Kurczę, tanie to nie jest. :-/
Muszę policzyć kiedy się zamortyzuje.
Dobrze by było mieć coś takiego...

A może to ktoś już kupił i może zrecenzować?
hxxp://www.allegro.pl/item377157179__mleko_sojowe_urzadzenie_automat_do_wyrobu_.html

Marcela - 2008-06-14, 13:50

Ten model ma grzałkę, która jest bezpośrednio zanurzona w mleku. Podobno znacznie to pogarsza smak, mleko się przypala. Też myślałam o tym modelu, ale w końcu wybrałam ten z grzałką ukrytą pod dnem .
devil_doll - 2008-06-14, 14:37

Cytat:
W instrukcji obsługi wyczytałam że można robić dowolne mleczka
Cytat:
czyli mleko z Hemp tez mozna w tym zrobic ? :shock:
Marcela - 2008-06-14, 15:46

devil_doll napisał/a:
czyli mleko z Hemp tez mozna w tym zrobic ?

Chcesz robić mleko z konopi? :lol:

Malinetshka - 2008-06-14, 15:48

Marcela napisał/a:
Jak tylko zrobię coś jeszcze to zaraz wam doniosę co i jak ;-) . W instrukcji obsługi wyczytałam że można robić dowolne mleczka i - co mnie szczególnie cieszy - pasty! Zobaczymy!

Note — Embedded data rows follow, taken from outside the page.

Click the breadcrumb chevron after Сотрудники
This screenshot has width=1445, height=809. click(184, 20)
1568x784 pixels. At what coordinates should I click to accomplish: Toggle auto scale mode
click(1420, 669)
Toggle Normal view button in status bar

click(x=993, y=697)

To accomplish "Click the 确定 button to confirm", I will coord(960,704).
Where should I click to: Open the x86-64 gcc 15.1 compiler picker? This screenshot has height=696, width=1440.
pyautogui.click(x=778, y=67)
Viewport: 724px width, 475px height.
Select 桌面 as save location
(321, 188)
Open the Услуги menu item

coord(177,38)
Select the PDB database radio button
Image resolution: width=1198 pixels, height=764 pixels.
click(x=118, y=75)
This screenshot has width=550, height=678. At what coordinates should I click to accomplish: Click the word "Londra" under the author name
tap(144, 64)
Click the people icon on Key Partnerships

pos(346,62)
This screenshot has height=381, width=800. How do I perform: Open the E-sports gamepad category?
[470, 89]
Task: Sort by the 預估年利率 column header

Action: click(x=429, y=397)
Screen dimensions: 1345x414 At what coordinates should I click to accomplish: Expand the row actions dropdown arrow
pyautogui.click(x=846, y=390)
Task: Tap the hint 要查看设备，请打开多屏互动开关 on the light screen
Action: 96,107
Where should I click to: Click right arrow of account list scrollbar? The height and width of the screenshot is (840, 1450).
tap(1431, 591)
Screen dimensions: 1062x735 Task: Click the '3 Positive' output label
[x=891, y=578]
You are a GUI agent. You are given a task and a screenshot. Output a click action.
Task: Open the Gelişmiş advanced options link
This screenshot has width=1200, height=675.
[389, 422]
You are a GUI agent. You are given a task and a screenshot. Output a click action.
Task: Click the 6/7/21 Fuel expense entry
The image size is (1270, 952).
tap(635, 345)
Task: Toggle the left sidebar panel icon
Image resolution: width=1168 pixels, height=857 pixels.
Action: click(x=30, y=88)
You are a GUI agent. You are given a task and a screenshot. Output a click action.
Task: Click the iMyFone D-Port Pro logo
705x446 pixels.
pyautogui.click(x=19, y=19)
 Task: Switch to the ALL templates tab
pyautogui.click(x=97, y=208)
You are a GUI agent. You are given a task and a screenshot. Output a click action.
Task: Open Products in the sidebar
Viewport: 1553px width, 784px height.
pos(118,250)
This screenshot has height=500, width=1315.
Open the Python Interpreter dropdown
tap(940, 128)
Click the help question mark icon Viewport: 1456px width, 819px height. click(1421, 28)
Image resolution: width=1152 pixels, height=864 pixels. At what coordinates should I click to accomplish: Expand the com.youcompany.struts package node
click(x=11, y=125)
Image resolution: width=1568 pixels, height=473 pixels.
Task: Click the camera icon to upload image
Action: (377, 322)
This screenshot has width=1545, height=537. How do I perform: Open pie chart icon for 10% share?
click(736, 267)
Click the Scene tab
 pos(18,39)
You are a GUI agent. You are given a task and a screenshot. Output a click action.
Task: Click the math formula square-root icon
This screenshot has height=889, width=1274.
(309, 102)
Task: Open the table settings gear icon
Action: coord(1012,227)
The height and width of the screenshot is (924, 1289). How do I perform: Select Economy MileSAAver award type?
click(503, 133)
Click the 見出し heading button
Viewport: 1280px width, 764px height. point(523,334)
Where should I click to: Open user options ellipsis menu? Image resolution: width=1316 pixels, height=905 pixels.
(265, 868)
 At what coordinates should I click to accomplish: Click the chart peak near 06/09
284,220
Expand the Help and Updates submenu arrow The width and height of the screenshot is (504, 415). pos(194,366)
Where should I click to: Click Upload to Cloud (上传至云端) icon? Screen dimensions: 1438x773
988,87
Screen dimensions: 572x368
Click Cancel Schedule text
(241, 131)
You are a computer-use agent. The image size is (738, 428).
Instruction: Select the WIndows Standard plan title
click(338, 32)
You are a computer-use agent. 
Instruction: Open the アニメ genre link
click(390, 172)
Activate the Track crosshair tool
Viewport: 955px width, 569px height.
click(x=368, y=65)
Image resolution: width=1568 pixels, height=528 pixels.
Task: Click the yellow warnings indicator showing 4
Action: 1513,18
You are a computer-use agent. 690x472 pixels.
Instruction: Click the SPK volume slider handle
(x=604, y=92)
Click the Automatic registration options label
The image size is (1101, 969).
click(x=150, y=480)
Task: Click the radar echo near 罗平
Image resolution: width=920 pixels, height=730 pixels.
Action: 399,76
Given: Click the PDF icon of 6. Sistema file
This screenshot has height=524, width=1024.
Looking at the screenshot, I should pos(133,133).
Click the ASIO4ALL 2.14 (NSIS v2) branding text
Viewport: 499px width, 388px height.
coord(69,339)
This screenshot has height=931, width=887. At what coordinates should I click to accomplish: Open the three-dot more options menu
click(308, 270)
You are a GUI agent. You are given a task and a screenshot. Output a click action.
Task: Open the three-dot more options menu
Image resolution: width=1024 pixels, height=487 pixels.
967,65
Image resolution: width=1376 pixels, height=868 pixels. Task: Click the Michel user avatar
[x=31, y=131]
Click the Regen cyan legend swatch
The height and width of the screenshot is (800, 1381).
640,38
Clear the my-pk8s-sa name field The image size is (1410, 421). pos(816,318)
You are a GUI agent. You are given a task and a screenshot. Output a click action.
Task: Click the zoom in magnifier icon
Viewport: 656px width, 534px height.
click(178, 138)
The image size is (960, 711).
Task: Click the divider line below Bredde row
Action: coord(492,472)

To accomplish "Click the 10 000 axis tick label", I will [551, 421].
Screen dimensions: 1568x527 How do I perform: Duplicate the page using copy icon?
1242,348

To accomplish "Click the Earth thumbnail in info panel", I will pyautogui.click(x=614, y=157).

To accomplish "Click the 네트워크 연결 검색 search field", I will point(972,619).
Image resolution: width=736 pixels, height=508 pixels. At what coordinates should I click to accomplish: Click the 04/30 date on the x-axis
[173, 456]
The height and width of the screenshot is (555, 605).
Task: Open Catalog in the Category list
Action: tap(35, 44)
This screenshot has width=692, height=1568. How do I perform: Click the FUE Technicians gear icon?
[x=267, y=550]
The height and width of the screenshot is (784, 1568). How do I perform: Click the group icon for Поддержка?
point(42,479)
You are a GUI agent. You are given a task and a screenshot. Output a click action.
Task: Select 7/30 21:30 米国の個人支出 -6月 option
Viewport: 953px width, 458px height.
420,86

Marcela, ja też czekam na Twoją dalszą recenzję :) może się skuszę na taką maszynkę w ramach zaległego prezentu urodzinowego :P

devil_doll - 2008-06-14, 15:58

tak :D widzialam hemp milk maker ale jest strasznie drogi a wysylka do kanady z uk to juz majatek :/
na razie pije mleko z konopii ze sklepu :hxxp://www.manitobaharvest.com/
a konopie jem na sniadanie w postaci ziaren a olej dodaje do salatek, zdrowe i pyszne ciekawe kiedy bedzie dostepne w Polsce :D [/quote]Chcesz robić mleko z konopi
Cytat:


Hemp milk maker --------->hxxp://www.yaoh.co.uk/hemp-milkmaker.html

Marcela - 2008-06-29, 12:40

No więc testuję dalej moją maszynę i mam kilka spostrzeżeń. Jeśli chodz i plusy to wiadomo - szybko i czysto. Co do minusów - to zauważyłam, że jednak trochę okary przechodzi do mleka. Nie ma to może znaczenia jeśli ktoś chce wypić mleko, jeśli jednak mleko jest zostawione do sfermentowania na tofu to w gotowym serze wyczuwa się odrobinę smaku "surowizny" okarowej. Na tofu warto mleko przefiltrować przez gazę. Druga sprawa to ilośc mleka. Jak dla mnie to mało na tofu. Zwykle miałam w domu więcej tofu, a teraz muszę się ograniczać, zeby dziecku nie zjadać... :-| . Można oczywiście włączać maszynę raz po razie...
Robiłam też mleko dyniowe i migdałowe. Tu dałabym więcej nasion niż jest w przepisie (zmieszczą się, bo namoczone nie powiększają swojej objętości tak bardzo jak soja) bo mleko wychodzi trochę za wodniste. Może to zresztą kwestia gustu, ja wolę bardziej esencjonalne. Odrobina dyniowej czy migdałowej okary nie przeszkadzała mi w mleku.
To na razie tyle. Zamierzam jeszcze zrobić mleko orkiszowe i pastę z cicierzycy, napiszę jak wyszły.

Manu - 2008-07-05, 11:57

ja mam ten hxxp://www.veganstar.ch/vsvr1.php dwa lata. jestem b. zadowolana:) co trzy dni mleko owsiane, lubie urozmaicac wiec czasem dodaje kokos, albo migdaly albo ryz albo nerkowce - czego dusza zapragnie.
Mycie sitka zajmuje chwilke ;)

k.leee - 2008-07-05, 16:14

Manu napisał/a:
ja mam ten hxxp://www.veganstar.ch/vsvr1.php dwa lata. jestem b. zadowolana
Tylko, że "Preis: 370 CHF" czyli ok. 750 pln :roll:
Manu - 2008-07-05, 17:00

nie kupowalam tu, tylko ta strona jest fajna bo sa przepisy tez podane. nie pamietam dokladnie ale bylo cos kolo 90 eurantow w promocji z maszynka do jogurtu sojowego:)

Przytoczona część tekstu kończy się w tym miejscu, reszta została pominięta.